== GIVEN INSTRUCTION ==
Give back all of the data below word for word, keeping every line as it is.

== SUPPLIED INFORMATION ==
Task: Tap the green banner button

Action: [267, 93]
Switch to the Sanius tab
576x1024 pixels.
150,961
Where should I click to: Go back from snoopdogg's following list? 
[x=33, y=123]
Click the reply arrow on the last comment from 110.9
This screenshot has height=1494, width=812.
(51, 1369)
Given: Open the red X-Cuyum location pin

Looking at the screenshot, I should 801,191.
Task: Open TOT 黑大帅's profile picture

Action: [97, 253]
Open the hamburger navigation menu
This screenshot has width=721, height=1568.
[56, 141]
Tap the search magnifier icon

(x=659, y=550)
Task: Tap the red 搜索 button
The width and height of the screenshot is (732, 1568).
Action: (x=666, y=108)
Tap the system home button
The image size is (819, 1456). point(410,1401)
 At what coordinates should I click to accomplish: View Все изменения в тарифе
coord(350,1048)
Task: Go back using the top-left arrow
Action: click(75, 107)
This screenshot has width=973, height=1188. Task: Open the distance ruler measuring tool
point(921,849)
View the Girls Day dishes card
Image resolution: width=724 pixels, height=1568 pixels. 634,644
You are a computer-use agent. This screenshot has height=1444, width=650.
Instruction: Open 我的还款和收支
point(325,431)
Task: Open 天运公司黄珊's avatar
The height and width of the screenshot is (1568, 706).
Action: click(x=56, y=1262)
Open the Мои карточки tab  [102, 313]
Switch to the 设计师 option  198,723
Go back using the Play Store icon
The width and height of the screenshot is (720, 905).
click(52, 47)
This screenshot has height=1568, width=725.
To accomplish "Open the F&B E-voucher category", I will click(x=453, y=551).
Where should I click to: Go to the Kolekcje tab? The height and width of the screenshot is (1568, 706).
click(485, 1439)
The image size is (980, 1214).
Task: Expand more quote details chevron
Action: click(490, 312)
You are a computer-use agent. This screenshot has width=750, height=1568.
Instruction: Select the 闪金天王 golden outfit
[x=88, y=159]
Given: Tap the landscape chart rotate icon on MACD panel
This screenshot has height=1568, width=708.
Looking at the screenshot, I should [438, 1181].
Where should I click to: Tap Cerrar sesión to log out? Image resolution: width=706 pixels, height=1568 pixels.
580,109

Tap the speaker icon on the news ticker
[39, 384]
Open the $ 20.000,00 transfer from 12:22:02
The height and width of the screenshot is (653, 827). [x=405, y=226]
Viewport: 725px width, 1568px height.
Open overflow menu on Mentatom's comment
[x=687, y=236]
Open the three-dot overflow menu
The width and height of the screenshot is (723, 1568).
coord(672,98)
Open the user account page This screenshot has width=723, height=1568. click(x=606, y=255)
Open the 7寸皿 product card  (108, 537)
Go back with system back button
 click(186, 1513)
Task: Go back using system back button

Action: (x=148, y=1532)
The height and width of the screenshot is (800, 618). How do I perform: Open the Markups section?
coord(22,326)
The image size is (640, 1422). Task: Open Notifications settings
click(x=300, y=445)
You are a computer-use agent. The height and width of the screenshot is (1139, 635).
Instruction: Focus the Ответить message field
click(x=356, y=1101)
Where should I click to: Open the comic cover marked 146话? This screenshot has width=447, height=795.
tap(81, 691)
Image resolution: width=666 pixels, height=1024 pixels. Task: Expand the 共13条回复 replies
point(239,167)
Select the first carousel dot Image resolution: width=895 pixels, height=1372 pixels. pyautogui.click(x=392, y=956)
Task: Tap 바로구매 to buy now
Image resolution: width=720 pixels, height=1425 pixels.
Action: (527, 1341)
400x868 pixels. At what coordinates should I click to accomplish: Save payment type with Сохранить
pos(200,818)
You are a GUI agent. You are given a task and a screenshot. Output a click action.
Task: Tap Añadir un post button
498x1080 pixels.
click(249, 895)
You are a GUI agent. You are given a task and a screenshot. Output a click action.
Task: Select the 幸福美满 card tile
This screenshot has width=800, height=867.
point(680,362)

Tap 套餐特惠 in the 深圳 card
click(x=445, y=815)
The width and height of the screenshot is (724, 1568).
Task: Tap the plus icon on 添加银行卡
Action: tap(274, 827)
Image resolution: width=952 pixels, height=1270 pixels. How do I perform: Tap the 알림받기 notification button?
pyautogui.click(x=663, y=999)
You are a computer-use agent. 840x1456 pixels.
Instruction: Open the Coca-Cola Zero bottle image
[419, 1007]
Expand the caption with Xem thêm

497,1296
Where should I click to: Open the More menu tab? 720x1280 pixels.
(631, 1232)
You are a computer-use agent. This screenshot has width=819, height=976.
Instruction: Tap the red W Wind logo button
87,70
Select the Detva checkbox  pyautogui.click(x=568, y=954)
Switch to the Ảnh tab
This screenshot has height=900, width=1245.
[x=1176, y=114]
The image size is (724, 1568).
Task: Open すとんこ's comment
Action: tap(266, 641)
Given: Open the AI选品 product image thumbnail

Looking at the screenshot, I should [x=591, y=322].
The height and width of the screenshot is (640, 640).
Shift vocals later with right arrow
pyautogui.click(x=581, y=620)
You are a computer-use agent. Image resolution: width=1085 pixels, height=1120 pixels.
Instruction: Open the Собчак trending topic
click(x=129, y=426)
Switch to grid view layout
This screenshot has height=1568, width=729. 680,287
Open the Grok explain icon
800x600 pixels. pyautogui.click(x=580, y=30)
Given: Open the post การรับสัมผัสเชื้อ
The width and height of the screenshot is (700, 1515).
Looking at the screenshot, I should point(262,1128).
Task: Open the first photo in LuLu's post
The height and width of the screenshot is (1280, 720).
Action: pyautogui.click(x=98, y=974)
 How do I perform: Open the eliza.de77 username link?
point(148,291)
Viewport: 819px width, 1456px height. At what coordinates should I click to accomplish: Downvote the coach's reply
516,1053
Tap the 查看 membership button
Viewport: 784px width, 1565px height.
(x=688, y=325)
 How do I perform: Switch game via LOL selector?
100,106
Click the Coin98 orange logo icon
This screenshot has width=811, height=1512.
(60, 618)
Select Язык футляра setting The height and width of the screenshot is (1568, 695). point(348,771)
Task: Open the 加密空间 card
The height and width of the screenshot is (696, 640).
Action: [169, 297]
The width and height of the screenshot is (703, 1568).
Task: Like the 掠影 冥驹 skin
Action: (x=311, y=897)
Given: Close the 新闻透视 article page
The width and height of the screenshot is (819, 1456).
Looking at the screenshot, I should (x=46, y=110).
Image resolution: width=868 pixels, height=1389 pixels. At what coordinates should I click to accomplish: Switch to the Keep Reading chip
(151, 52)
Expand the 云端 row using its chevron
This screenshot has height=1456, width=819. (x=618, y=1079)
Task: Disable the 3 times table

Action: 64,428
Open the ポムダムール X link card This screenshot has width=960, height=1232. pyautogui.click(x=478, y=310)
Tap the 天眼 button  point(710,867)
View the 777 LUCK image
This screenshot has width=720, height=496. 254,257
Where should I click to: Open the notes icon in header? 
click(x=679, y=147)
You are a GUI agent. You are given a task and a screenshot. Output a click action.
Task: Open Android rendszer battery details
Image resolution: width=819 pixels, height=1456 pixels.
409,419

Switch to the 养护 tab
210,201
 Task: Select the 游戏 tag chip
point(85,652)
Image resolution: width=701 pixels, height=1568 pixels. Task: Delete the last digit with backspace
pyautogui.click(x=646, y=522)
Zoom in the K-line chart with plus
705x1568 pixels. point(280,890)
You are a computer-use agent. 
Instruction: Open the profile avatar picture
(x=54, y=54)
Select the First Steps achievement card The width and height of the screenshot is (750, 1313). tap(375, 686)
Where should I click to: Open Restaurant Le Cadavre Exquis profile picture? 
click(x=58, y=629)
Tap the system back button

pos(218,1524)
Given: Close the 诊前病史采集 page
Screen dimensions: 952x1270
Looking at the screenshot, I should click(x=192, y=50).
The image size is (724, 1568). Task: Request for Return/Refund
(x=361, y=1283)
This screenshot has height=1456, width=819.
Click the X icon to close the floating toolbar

== EXERCISE SOLUTION ==
Task: Tap the green banner button

Action: [267, 93]
Switch to the Sanius tab
576x1024 pixels.
150,961
Where should I click to: Go back from snoopdogg's following list? 
[x=33, y=123]
Click the reply arrow on the last comment from 110.9
This screenshot has height=1494, width=812.
(51, 1369)
Given: Open the red X-Cuyum location pin

Looking at the screenshot, I should 801,191.
Task: Open TOT 黑大帅's profile picture

Action: [97, 253]
Open the hamburger navigation menu
This screenshot has width=721, height=1568.
[56, 141]
Tap the search magnifier icon

(x=659, y=550)
Task: Tap the red 搜索 button
The width and height of the screenshot is (732, 1568).
Action: (x=666, y=108)
Tap the system home button
The image size is (819, 1456). point(410,1401)
 At what coordinates should I click to accomplish: View Все изменения в тарифе
coord(350,1048)
Task: Go back using the top-left arrow
Action: click(75, 107)
This screenshot has width=973, height=1188. Task: Open the distance ruler measuring tool
point(921,849)
View the Girls Day dishes card
Image resolution: width=724 pixels, height=1568 pixels. 634,644
You are a computer-use agent. This screenshot has height=1444, width=650.
Instruction: Open 我的还款和收支
point(325,431)
Task: Open 天运公司黄珊's avatar
The height and width of the screenshot is (1568, 706).
Action: click(x=56, y=1262)
Open the Мои карточки tab  [102, 313]
Switch to the 设计师 option  198,723
Go back using the Play Store icon
The width and height of the screenshot is (720, 905).
click(52, 47)
This screenshot has height=1568, width=725.
To accomplish "Open the F&B E-voucher category", I will click(x=453, y=551).
Where should I click to: Go to the Kolekcje tab? The height and width of the screenshot is (1568, 706).
click(485, 1439)
The image size is (980, 1214).
Task: Expand more quote details chevron
Action: click(490, 312)
You are a computer-use agent. This screenshot has width=750, height=1568.
Instruction: Select the 闪金天王 golden outfit
[x=88, y=159]
Given: Tap the landscape chart rotate icon on MACD panel
This screenshot has height=1568, width=708.
Looking at the screenshot, I should [438, 1181].
Where should I click to: Tap Cerrar sesión to log out? Image resolution: width=706 pixels, height=1568 pixels.
580,109

Tap the speaker icon on the news ticker
[39, 384]
Open the $ 20.000,00 transfer from 12:22:02
The height and width of the screenshot is (653, 827). [x=405, y=226]
Viewport: 725px width, 1568px height.
Open overflow menu on Mentatom's comment
[x=687, y=236]
Open the three-dot overflow menu
The width and height of the screenshot is (723, 1568).
coord(672,98)
Open the user account page This screenshot has width=723, height=1568. click(x=606, y=255)
Open the 7寸皿 product card  (108, 537)
Go back with system back button
 click(186, 1513)
Task: Go back using system back button

Action: (x=148, y=1532)
The height and width of the screenshot is (800, 618). How do I perform: Open the Markups section?
coord(22,326)
The image size is (640, 1422). Task: Open Notifications settings
click(x=300, y=445)
You are a computer-use agent. The height and width of the screenshot is (1139, 635).
Instruction: Focus the Ответить message field
click(x=356, y=1101)
Where should I click to: Open the comic cover marked 146话? This screenshot has width=447, height=795.
tap(81, 691)
Image resolution: width=666 pixels, height=1024 pixels. Task: Expand the 共13条回复 replies
point(239,167)
Select the first carousel dot Image resolution: width=895 pixels, height=1372 pixels. pyautogui.click(x=392, y=956)
Task: Tap 바로구매 to buy now
Image resolution: width=720 pixels, height=1425 pixels.
Action: (527, 1341)
400x868 pixels. At what coordinates should I click to accomplish: Save payment type with Сохранить
pos(200,818)
You are a GUI agent. You are given a task and a screenshot. Output a click action.
Task: Tap Añadir un post button
498x1080 pixels.
click(249, 895)
You are a GUI agent. You are given a task and a screenshot. Output a click action.
Task: Select the 幸福美满 card tile
This screenshot has width=800, height=867.
point(680,362)

Tap 套餐特惠 in the 深圳 card
click(x=445, y=815)
The width and height of the screenshot is (724, 1568).
Task: Tap the plus icon on 添加银行卡
Action: tap(274, 827)
Image resolution: width=952 pixels, height=1270 pixels. How do I perform: Tap the 알림받기 notification button?
pyautogui.click(x=663, y=999)
You are a computer-use agent. 840x1456 pixels.
Instruction: Open the Coca-Cola Zero bottle image
[419, 1007]
Expand the caption with Xem thêm

497,1296
Where should I click to: Open the More menu tab? 720x1280 pixels.
(631, 1232)
You are a computer-use agent. This screenshot has width=819, height=976.
Instruction: Tap the red W Wind logo button
87,70
Select the Detva checkbox  pyautogui.click(x=568, y=954)
Switch to the Ảnh tab
This screenshot has height=900, width=1245.
[x=1176, y=114]
The image size is (724, 1568).
Task: Open すとんこ's comment
Action: tap(266, 641)
Given: Open the AI选品 product image thumbnail

Looking at the screenshot, I should [x=591, y=322].
The height and width of the screenshot is (640, 640).
Shift vocals later with right arrow
pyautogui.click(x=581, y=620)
You are a computer-use agent. Image resolution: width=1085 pixels, height=1120 pixels.
Instruction: Open the Собчак trending topic
click(x=129, y=426)
Switch to grid view layout
This screenshot has height=1568, width=729. 680,287
Open the Grok explain icon
800x600 pixels. pyautogui.click(x=580, y=30)
Given: Open the post การรับสัมผัสเชื้อ
The width and height of the screenshot is (700, 1515).
Looking at the screenshot, I should point(262,1128).
Task: Open the first photo in LuLu's post
The height and width of the screenshot is (1280, 720).
Action: pyautogui.click(x=98, y=974)
 How do I perform: Open the eliza.de77 username link?
point(148,291)
Viewport: 819px width, 1456px height. At what coordinates should I click to accomplish: Downvote the coach's reply
516,1053
Tap the 查看 membership button
Viewport: 784px width, 1565px height.
(x=688, y=325)
 How do I perform: Switch game via LOL selector?
100,106
Click the Coin98 orange logo icon
This screenshot has width=811, height=1512.
(60, 618)
Select Язык футляра setting The height and width of the screenshot is (1568, 695). point(348,771)
Task: Open the 加密空间 card
The height and width of the screenshot is (696, 640).
Action: [169, 297]
The width and height of the screenshot is (703, 1568).
Task: Like the 掠影 冥驹 skin
Action: (x=311, y=897)
Given: Close the 新闻透视 article page
The width and height of the screenshot is (819, 1456).
Looking at the screenshot, I should (x=46, y=110).
Image resolution: width=868 pixels, height=1389 pixels. At what coordinates should I click to accomplish: Switch to the Keep Reading chip
(151, 52)
Expand the 云端 row using its chevron
This screenshot has height=1456, width=819. (x=618, y=1079)
Task: Disable the 3 times table

Action: 64,428
Open the ポムダムール X link card This screenshot has width=960, height=1232. pyautogui.click(x=478, y=310)
Tap the 天眼 button  point(710,867)
View the 777 LUCK image
This screenshot has width=720, height=496. 254,257
Where should I click to: Open the notes icon in header? 
click(x=679, y=147)
You are a GUI agent. You are given a task and a screenshot. Output a click action.
Task: Open Android rendszer battery details
Image resolution: width=819 pixels, height=1456 pixels.
409,419

Switch to the 养护 tab
210,201
 Task: Select the 游戏 tag chip
point(85,652)
Image resolution: width=701 pixels, height=1568 pixels. Task: Delete the last digit with backspace
pyautogui.click(x=646, y=522)
Zoom in the K-line chart with plus
705x1568 pixels. point(280,890)
You are a computer-use agent. 
Instruction: Open the profile avatar picture
(x=54, y=54)
Select the First Steps achievement card The width and height of the screenshot is (750, 1313). tap(375, 686)
Where should I click to: Open Restaurant Le Cadavre Exquis profile picture? 
click(x=58, y=629)
Tap the system back button

pos(218,1524)
Given: Close the 诊前病史采集 page
Screen dimensions: 952x1270
Looking at the screenshot, I should click(x=192, y=50).
The image size is (724, 1568). Task: Request for Return/Refund
(x=361, y=1283)
This screenshot has height=1456, width=819.
Click the X icon to close the floating toolbar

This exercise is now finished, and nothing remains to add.